I humbly request participants in this never ending debate and everyone else interested in its outcome to invest a few dollars and a significant amount of time into reading this book : Mystic Universe: An Introduction to Vedic Cosmology. If author Ashish Dalela (Rsiraja das) is reading this, I’d also like to request him to offer it for free to devotees because the subject matter is rather important. This book is a re-reading of Srimad Bhagavatam that offers a radically different approach to the whole issue. Maybe a few chapters from the first half dealing with Sankhya and overall model of the universe if not the whole detailed description that follows.
Consider this – dimensions and directions in our traditional Vedic model with Brahma-loka at the top and hellish planets at the bottom are not physical. The three dimensions in the universe are three gunas instead and since we can’t directly perceive the gunas it’s impossible for us to ever “see” the universe as described in shastra. This is a big challenge to designers of our upcoming Vedic planetarium – our model of the universe is not an alternative to a scientific one, It’s not that the scientists misinterpret their data and we offer a better version but that when Bhagavatam says “universe” it means an entirely different thing.
Another important point to digest is that Vedic universe can be modeled as a tree, just like Krishna says in Bhagavad-gita. This mental image is similar to the evolutionary tree which helps us understand alleged relationships between species but doesn’t exist in real life. Every phenomenon in the universe is a location on this tree – a branch, a twig, a leaf etc. It has an origin that connects it to the root and it also serves as an origin to subsequent phenomena.
Our physical perception of the universe is one such phenomenon and it originates in interaction between our senses and sense objects, These “observations” and out interpretation of them is specific to our location within Vedic cosmos AND time, which gradually reveals or hides them from us. Eventually time will reveal ALL the observations and subsequent theoretical models but we, obviously, will not live long enough to see them. We have documented this process over the past two thousand years and we can see how scientific model “evolves” in real time now with constant reinterpretation of things like black holes etc. What is important to understand that there’s no such thing as objective, physical universe at all.
Demigods, for example, are located on a different, higher branch of the tree that ends with different kind of leaves, so to speak. They do not have gross senses similar to ours and gross sensual objects are not manifested to them either. For them our “physical” universe does not exist at all. They might have a very good idea how it is manifested for us but they do not perceive it directly themselves. One might think of a popular saying in this regard: “Great Minds Discuss Ideas; Average Minds Discuss Events; Small Minds Discuss People”. Demigods do not need gross senses to derive sense gratification, they are happy with what to us would look only as an idea of eating, for example. Conversely, demoniac beings derive their pleasure from ever more sophisticated manifestations of gross matter. Pretty much like gourmets and various connoisseurs can sense subtle but important differences in what feels the same to ordinary people. For asuras our physical model of the universe would appear as a step in the right direction but grossly inadequate, like instant coffee to coffee lovers. This could make us rethink what is “better” prasadam, btw.
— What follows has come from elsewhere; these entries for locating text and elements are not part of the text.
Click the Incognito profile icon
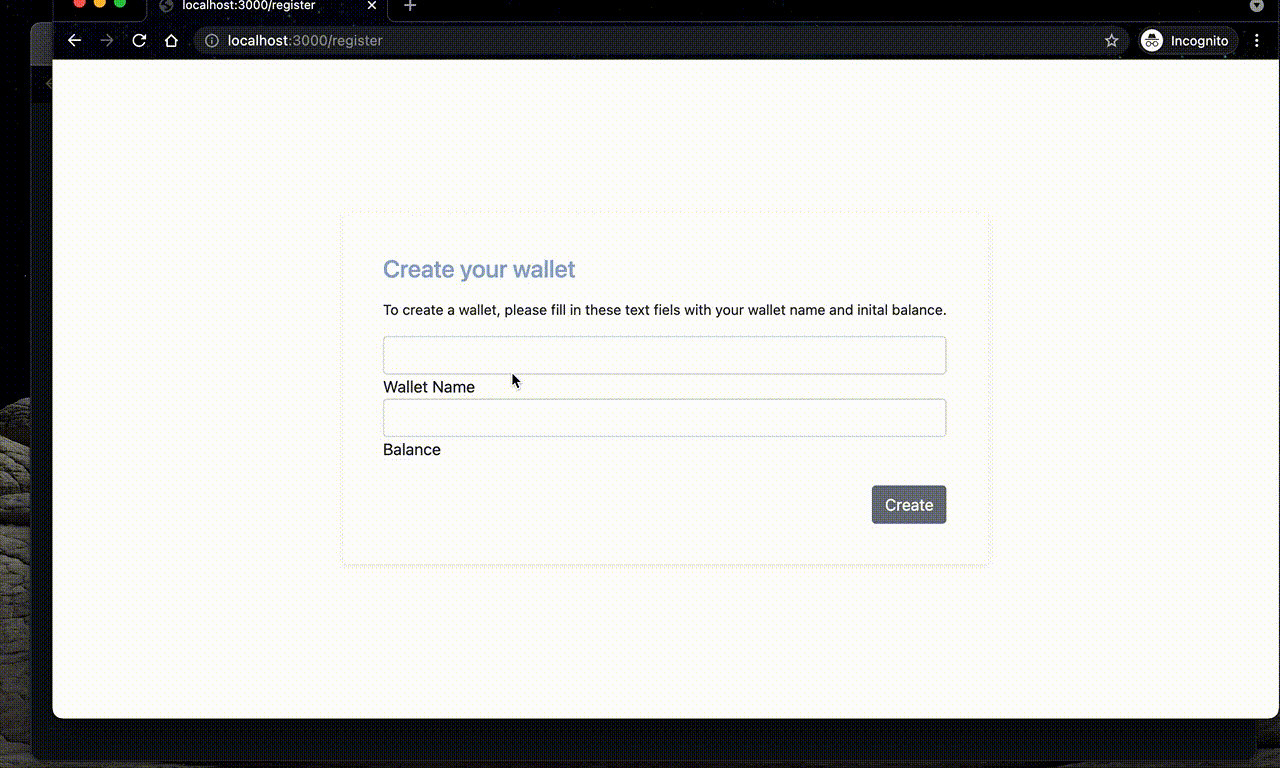 (1152, 41)
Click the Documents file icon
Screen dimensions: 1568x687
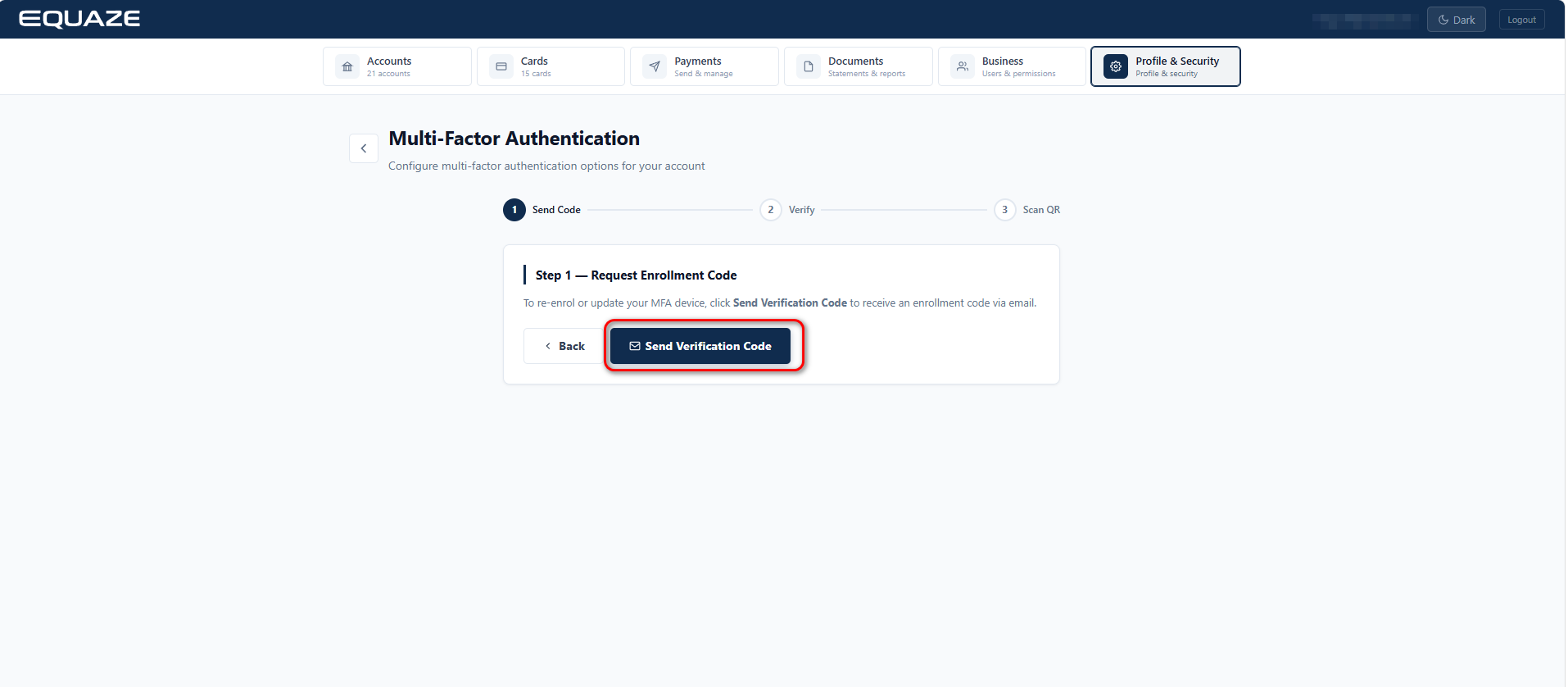click(809, 66)
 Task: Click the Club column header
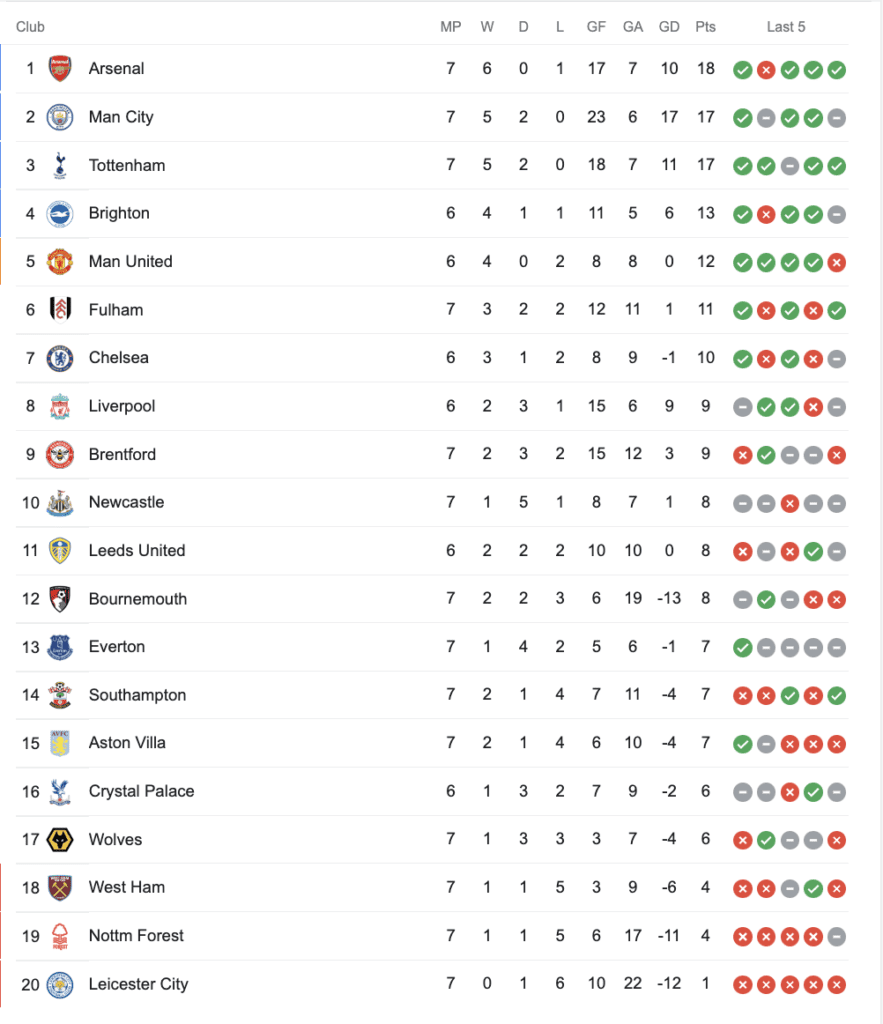click(30, 27)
Therefore it’s pointless to argue whether the Earth is flat or round. It’s round NOW to those perceiving it with gross senses in our part of the Vedic universe and for them it will become flat again in due course of time. Or they might create a new model where it is a multidimensional cube that appears as a globe when projected into three dimensional space, who knows. The Earth is always flat in a three-guna-dimensional universe, however. More or less flat, that is – because we have descriptions of pretty high mountains dividing various varshas, for example. Roughly speaking, traveling across these mountains in Vedic sense means significantly increasing one’s mode of goodness to go over them and them lowering it back again to the level of the next varsha. The book compares such crossing to an entrance exam that is expected to be harder than subsequent regular daily studies. Traveling West means an increase in tams and traveling South means an increase in rajas, if I remember correctly.
Normally, however, no one travels like that and conditioned beings simply wait until another region of their particular part of the universe is manifested to them along with all the possibilities for sense enjoyment it includes. In the beginning of the Second Canto of Srimad Bhagavatam Srila Sukadeva Gosvami describes the universe in brief and incidentally reveals how such travel could be possible – meditate, withdraw senses organs from sense objects, dissolve senses into the mind, and eventually exit your body through the top of your head. You can’t take gross senses – arms, legs etc, to another region of the universe not manifested for you according to time and karma, they don’t belong there, they are a feature of your part of the universe and nowhere else. Maybe one can find exceptions but this process is familiar for any generic yoga practice described in our books – the yogi must disconnect his consciousness from his sense organs first.
I must admit that I haven’t finished the book myself, for what I see as objective reasons, but I intend to do so as soon as possible. It’s not an easy read and the book is not without its faults but it does offer what looks like a genuinely Vedic reading of Srimad Bhagavatam, with Vedic explanations for things like gravity etc.
Perhaps this brief overview will not satisfy the warring parties but it still offers a different perspective that is able to reconcile and explain emergence of both opposing sides and, therefore, it looks potentially superior, even if in need of further elaboration.